For this exercise, print the listing below exactly, without its pictures.

(DATA PROVIDED begins)

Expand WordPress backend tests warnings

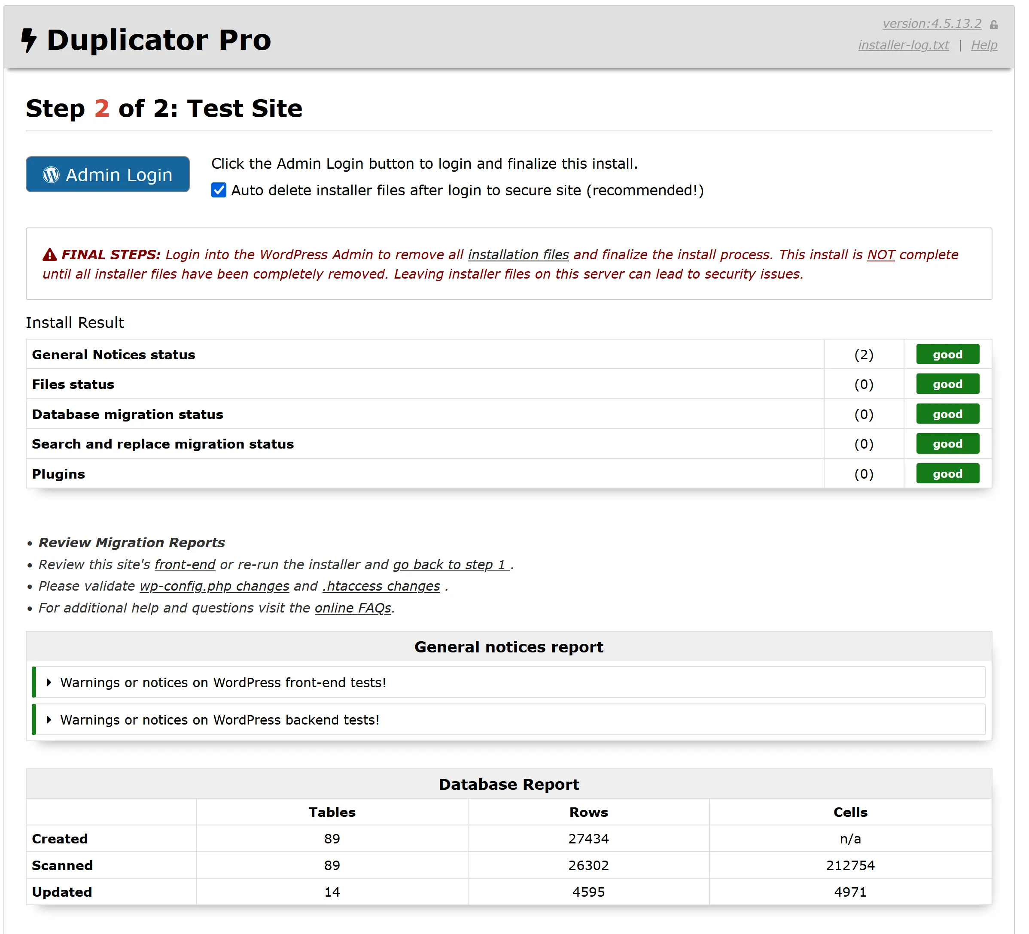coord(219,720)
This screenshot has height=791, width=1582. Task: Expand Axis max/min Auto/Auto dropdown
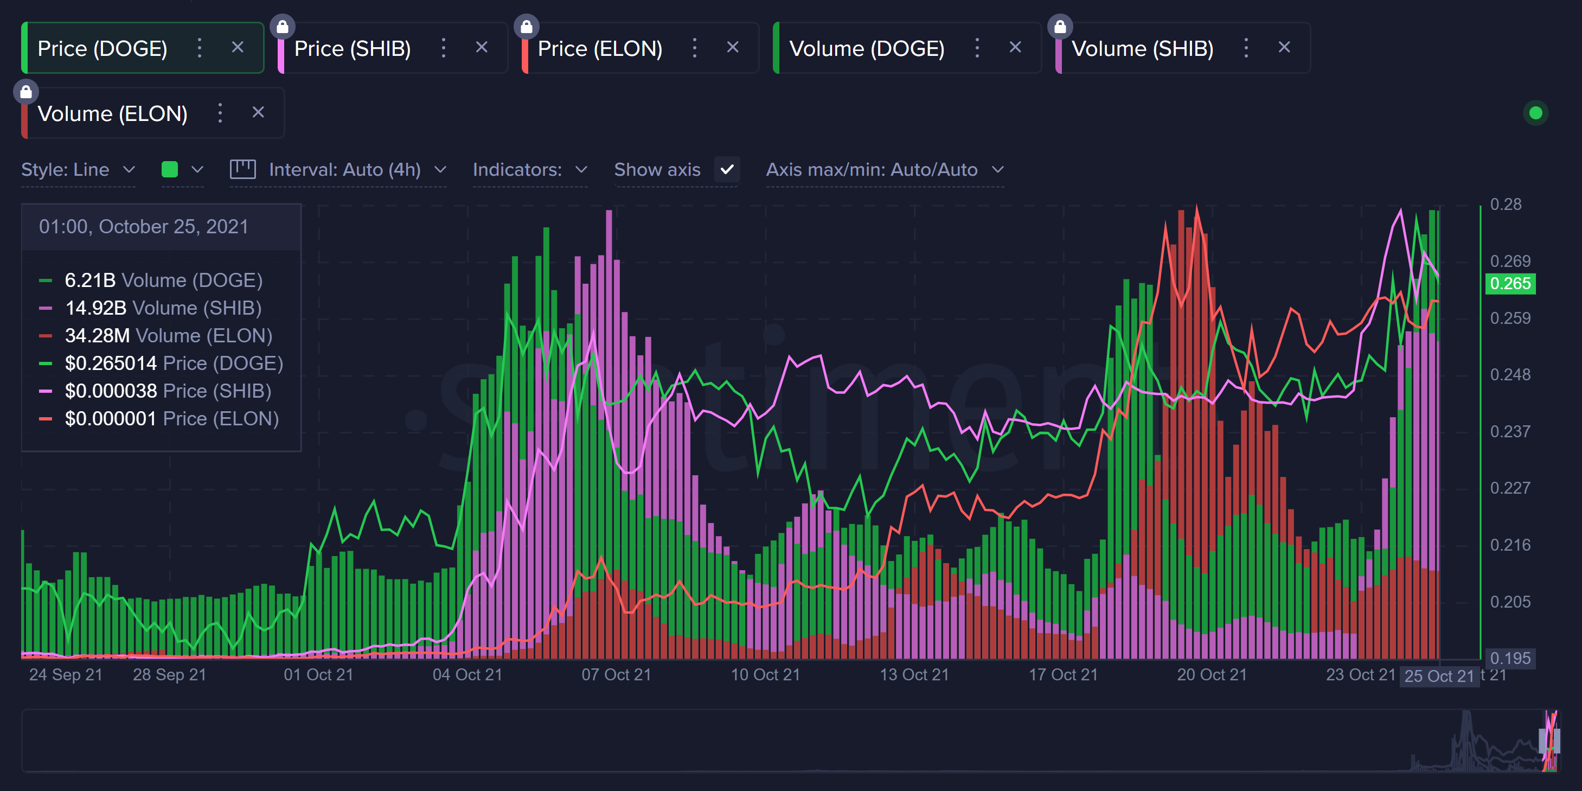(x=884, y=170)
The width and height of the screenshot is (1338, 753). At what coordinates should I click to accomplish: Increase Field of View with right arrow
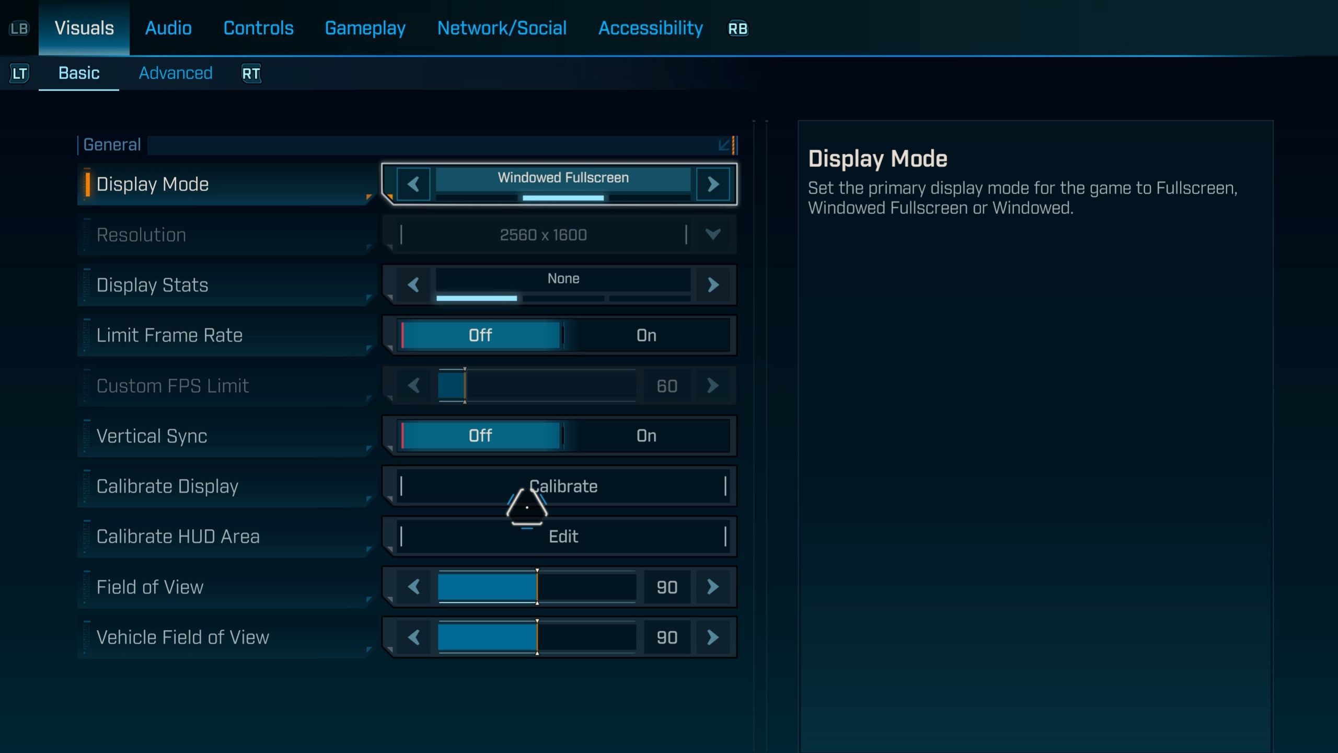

(DATA PROVIDED ends)

* [OUTPUT FOR THIS TASK]:
Expand WordPress backend tests warnings

coord(219,720)
This screenshot has height=791, width=1582. Task: Expand Axis max/min Auto/Auto dropdown
(x=884, y=170)
The width and height of the screenshot is (1338, 753). At what coordinates should I click to accomplish: Increase Field of View with right arrow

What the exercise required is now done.